Tang Yi had expected to meet Meng Shao Jian one way or another. He had expected of him to appear in Taipei and let himself get caught on camera so that Shao Fei would know he was here. Maybe even appear on a crime scene in full sight of Shao Fei who would fret over the similarity to a brother he mostly knew as a little boy.

He underestimated his boldness, but he shouldn’t have because he murdered his second family the same way as his first and he obviously had no room for creativeness. According to Jack, he had vanished into thin air after the funeral of his family. There was the matter of the insurance to tend to, but the firm had said no one has claimed the money.

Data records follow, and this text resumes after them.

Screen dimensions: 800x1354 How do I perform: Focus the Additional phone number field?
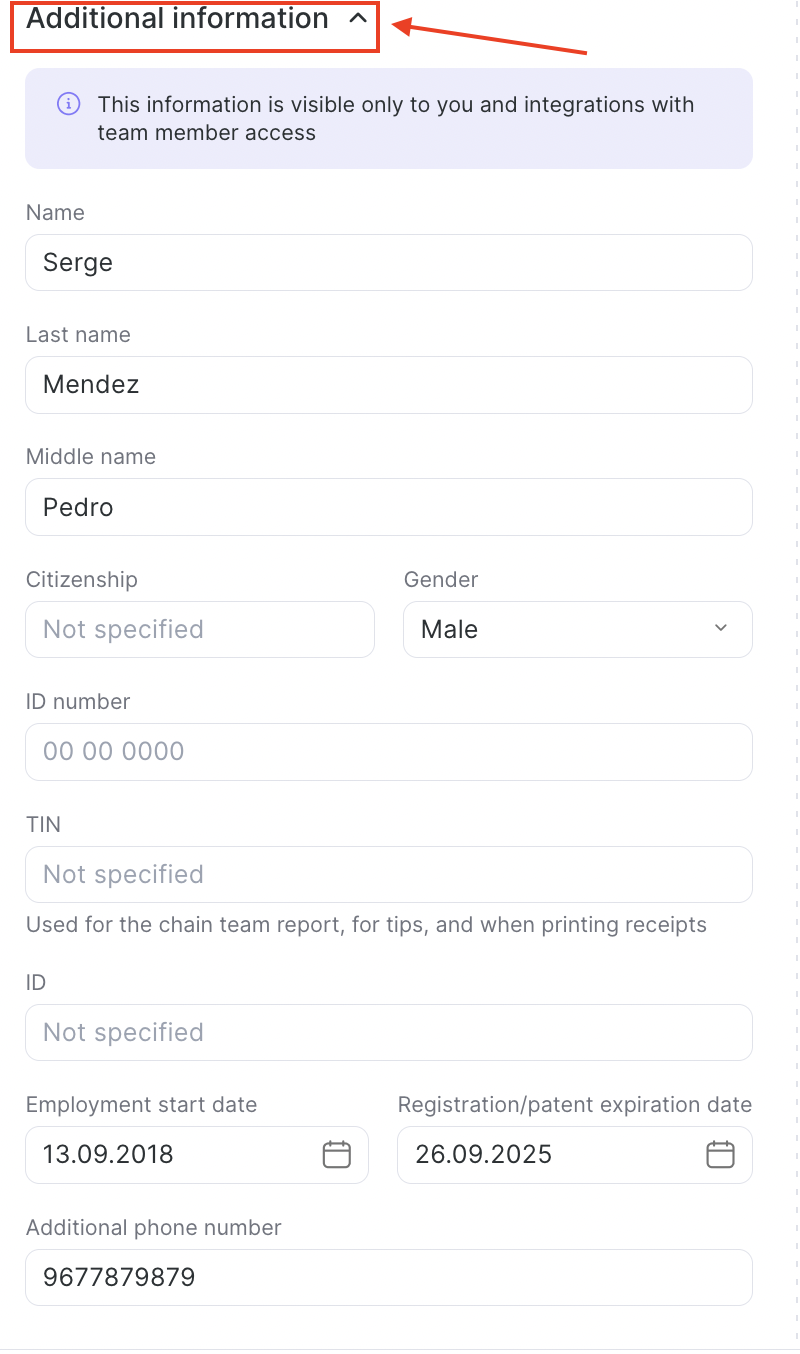coord(388,1277)
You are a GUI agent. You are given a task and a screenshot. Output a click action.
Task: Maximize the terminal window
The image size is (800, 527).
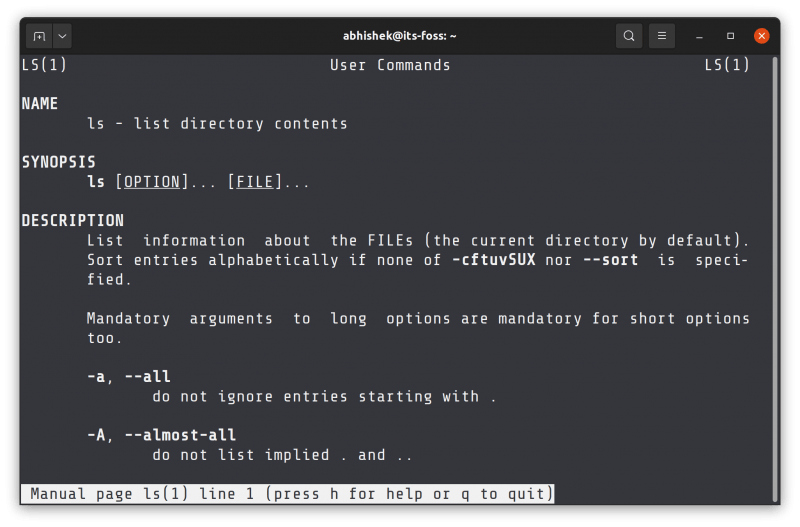(x=731, y=36)
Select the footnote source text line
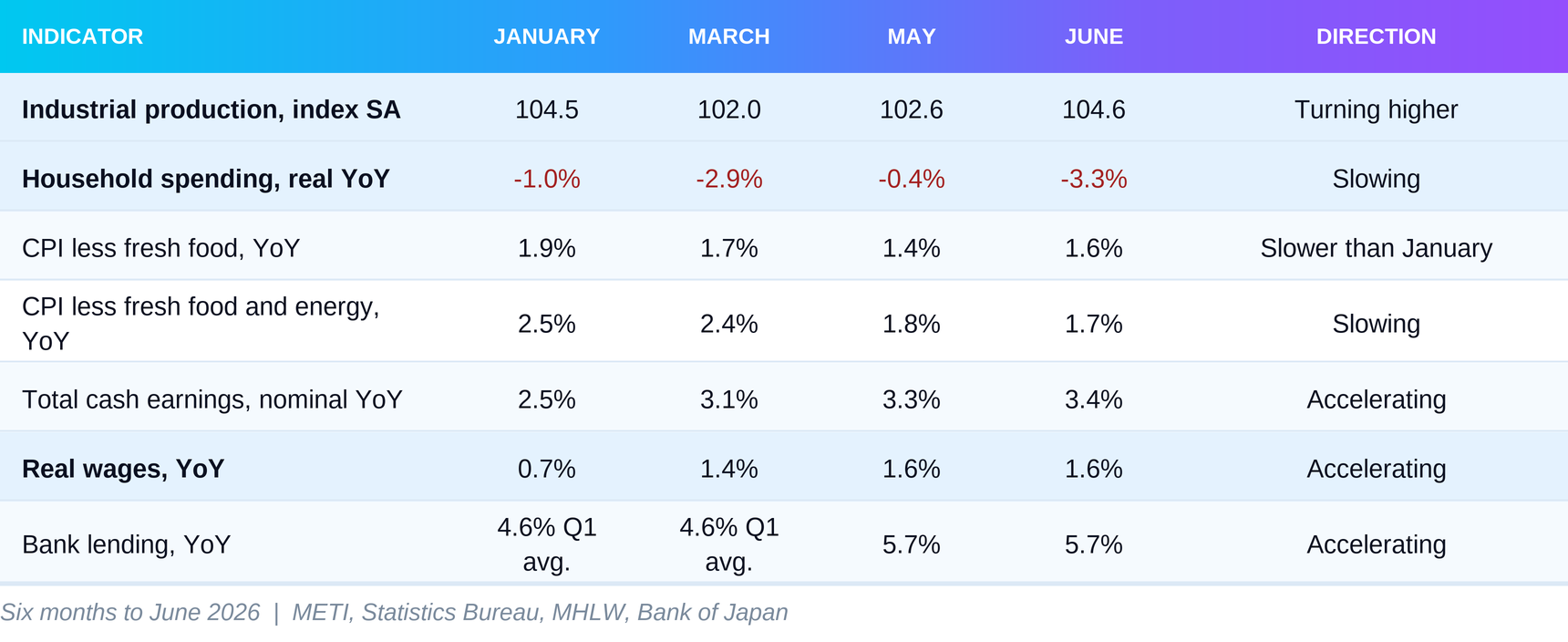The width and height of the screenshot is (1568, 642). [x=394, y=612]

Tang Yi knew that it wasn’t about the money.

“I like this pattern,” he said to his shop assistant Xiao Na and turned around to admire the handicraft of the jacket. He wanted to add some patterns from local designers, and he had the feeling he was starting with a promising—

“It smells nice in here!”

Tang Yi turned towards the man who stood in the middle of his shop. He exchanged a glance with his bodyguard who eyed the man as if he had teleported himself inside. There was no bell above their door, but it took considerable effort to walk into the main salesroom when there was a huge window that provided a good look at the door.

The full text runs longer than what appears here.